Improperly configured or placed monitors can cause a great deal of eyestrain, resulting in headaches and difficulty concentrating and tension in the neck. To avoid these troubles, make sure that the monitor is set at a height so that the neck will be straight and that the distance between the screen and the student is more than 50 cm. Some tips to help you are placing the keyboard away from the monitor and as far as possible on the desk and increasing the font size of the text on the screen if necessary so the student won’t be obliged to approach the screen. Note that the increasing use of flat screen monitors is allowing for better space use and more flexibility in screen position.
The mishandling of the mouse may cause tension in the forearm and shoulder. To avoid this, make sure to show to your student how to manipulate the mouse correctly:
- Keep the mouse easily within reach and try not to grip it too tightly
- Keep the forearm resting on the table and the palm of the hand on the mouse
- Try using assistive technology solutions like a trackball or a touch pad if you feel that the use of the mouse bothers the student
- Use mouse size proportional to the hands of students mainly for preschoolers.
If you spend a lot of your workday typing, where you place your keyboard and how you use it can greatly affect your risk for getting repetitive stress injuries. Your keyboard should be placed so that your arms are parallel to your thighs. If your desk doesn't allow for this, try getting a keyboard tray. You'll also want to do your best to use good typing techniques, keeping your wrists elevated and not hitting the keys too hard.
Common classroom lighting can often create a great deal of eyestrain by making the computer monitor screen difficult to see. In fact, working with computer often requires more light particularly for students with visual limitations. In this case, make sure to adjust the shades or lights as much as you can to reduce glare, and position the monitor screen at such an angle to light sources that reflection is reduced. Small desk lamps can also be helpful to keep overhead lights dimmed.
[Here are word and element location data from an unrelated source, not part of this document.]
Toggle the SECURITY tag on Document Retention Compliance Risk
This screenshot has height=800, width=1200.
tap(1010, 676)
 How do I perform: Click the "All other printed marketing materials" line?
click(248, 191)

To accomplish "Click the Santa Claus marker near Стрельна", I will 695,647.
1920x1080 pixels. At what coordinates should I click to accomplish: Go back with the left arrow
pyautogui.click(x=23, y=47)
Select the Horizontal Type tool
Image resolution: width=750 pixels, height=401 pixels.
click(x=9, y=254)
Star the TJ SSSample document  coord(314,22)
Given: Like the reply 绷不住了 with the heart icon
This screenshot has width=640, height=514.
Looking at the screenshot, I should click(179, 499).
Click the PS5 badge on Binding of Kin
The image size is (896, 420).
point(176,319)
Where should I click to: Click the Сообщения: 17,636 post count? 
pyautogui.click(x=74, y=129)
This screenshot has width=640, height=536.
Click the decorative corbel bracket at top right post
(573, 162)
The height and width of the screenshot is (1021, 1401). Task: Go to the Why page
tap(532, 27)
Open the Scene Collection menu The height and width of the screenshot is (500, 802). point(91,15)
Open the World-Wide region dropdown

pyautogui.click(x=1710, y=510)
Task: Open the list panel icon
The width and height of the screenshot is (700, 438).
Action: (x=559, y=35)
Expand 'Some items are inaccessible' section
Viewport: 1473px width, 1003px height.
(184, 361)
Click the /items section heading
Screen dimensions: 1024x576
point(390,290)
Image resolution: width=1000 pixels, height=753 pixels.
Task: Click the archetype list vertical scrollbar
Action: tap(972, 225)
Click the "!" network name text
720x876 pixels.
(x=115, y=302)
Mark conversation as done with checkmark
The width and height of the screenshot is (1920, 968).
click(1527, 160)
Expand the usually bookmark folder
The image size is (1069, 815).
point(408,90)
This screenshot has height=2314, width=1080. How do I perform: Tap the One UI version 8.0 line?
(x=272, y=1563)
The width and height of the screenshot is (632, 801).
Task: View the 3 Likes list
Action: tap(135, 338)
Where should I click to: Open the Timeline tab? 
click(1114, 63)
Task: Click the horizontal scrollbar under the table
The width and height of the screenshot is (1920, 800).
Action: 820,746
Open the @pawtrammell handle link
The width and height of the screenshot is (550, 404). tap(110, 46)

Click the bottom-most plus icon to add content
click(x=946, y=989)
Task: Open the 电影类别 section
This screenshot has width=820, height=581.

Extended learning activities using computers may contribute to muscular and visual fatigue and discomfort. Make sure to take frequent breaks, get up and walk around, and change positions frequently so that repetitive tasks and static work won't take their tolls. The Ontario Ministry of Labour Health and Safety Guidelines on rest breaks recommends scheduling a break of 5 minutes of non computer work per hour. Alternating instructional approaches (workshops, conference, lecture, etc.) may help to deal with this issue while continuing the learning activities.
The compact size of the keyboard spacing, monitor size and pointers make the laptop users more at risk of suffering from hand cramps, repetitive stress injuries and eye strains than users of desktops. That’s why, when using a laptop, students have to use it while it's on the desk rather than on their lap. If used frequently, the user might benefit from using a separate keyboard and a mouse rather than using the built-in keyboard and touch pad to reduce strain on your wrists and hands.
Ideas on how to teach students how to use the computers in a healthy and secure way
To educate students on the importance of the an ergonomic workplace in order to keep the use of technology a secure activity in the classroom and beyond, you can
- Hold an awareness week during which you present them the characteristics of an ergonomic workplace and ask them to carry out tests adjustments.
- Offer students an opportunity to experience an awareness project in order to get them to discover and make known to the other students of the school the importance of a good position in front of the computer.
- Provide a platform for students to research a subject, contacting a person expert in the field of occupational therapy or physiotherapy, and maybe even invite the person in class to validate their research and recommendations.